What DELEGATE-52 Actually Measured
The Microsoft Research team simulated professional workflows across 52 domains—accounting, crystallography, music notation, legal document handling—where an LLM acting as an agent receives a seed document, performs operations across multiple rounds, and must preserve fidelity. The benchmark is deliberately more demanding than sorting a spreadsheet.
The headline numbers are damning. Frontier models degraded 25% on average after 20 interactions. All models averaged 50% degradation. The best performer, Google Gemini 3.1 Pro, was "ready" for only 11 of 52 domains. But the more interesting finding is how they failed.
In weaker models, degradation manifested as content deletion—words and sections simply disappearing. In frontier models, the failure mode was content corruption: plausible but incorrect content substituted silently. And critically, errors did not accumulate gradually. They arrived all at once: 10 to 30 percentage points lost in a single round-trip.
The Microsoft researchers then equipped the same models with a basic agentic harness—file reading, writing, and code execution—and re-ran the benchmark. The results: "The four tested models perform worse when operated agentically with tools than without, incurring an additional 6% degradation."
An intern who corrupted a quarter of a document over a long workflow would be shown the door. Yet organisations are spending an average of 36% of their digital budgets on AI automation, according to Deloitte.

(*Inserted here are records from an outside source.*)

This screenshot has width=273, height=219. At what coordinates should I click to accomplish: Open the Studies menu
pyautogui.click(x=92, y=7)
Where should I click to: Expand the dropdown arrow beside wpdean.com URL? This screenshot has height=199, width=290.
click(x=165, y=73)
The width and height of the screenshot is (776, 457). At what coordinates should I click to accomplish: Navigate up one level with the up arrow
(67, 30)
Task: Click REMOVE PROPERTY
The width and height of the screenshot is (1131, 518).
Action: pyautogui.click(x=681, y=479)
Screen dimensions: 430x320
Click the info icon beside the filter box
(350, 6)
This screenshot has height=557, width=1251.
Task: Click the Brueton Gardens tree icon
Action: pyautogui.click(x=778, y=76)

The Architecture Problem Is Not Fixable by Scale
The DELEGATE-52 findings align with separate research published in Nature Communications (Qiu et al., 2026, s41467-025-67998-6), which examined whether LLMs can update probabilistic beliefs across multiple interactions—the core requirement for any adaptive system. The answer is no. LLMs perform significantly worse than a normative Bayesian assistant, and most models plateau after the first interaction. Give them five rounds of the same user choice data and their recommendations do not improve beyond what a single round produces.
The Nature paper's finding is precise: "in contrast to the Bayesian Assistant, which gradually improves its recommendations as it receives additional information about the user's choices, LLMs' performance often plateaus after a single interaction, pointing to a limited ability to adapt to new information."
This is not a bug that next year's model refresh will fix. It is a property of how these architectures handle belief update over extended interaction sequences. Both studies point at the same architectural limitation: the context window is not a working memory in the computational sense, and adding more parameters does not change that.
The Offensive Use Case Moved Faster
The Microsoft DELEGATE-52 study describes why enterprise AI agents are unreliable for workflow automation. The Google zero-day disclosure describes why those same capabilities, in adversarial hands, are already operational.
The gap between "AI agents fail at 20-step workflows in tests" and "AI-assisted zero-day exploits confirmed in the wild" is not comforting. It took the offensive use case considerably less time to become operational than it took the research community to document the failure mode in a benchmark.
Organisations betting on AI agents for automation should understand that the capability gap is architectural. The response is not to wait for frontier models to improve. The response is to change the architecture: separate the LLM from probabilistic inference, run inference locally, and treat the LLM as a signal extraction layer rather than a reasoning engine.
The hardware to do this exists. The software stack is open source. The question is whether organisations will treat this as an engineering problem or continue to paper over the architectural gap with marketing spend.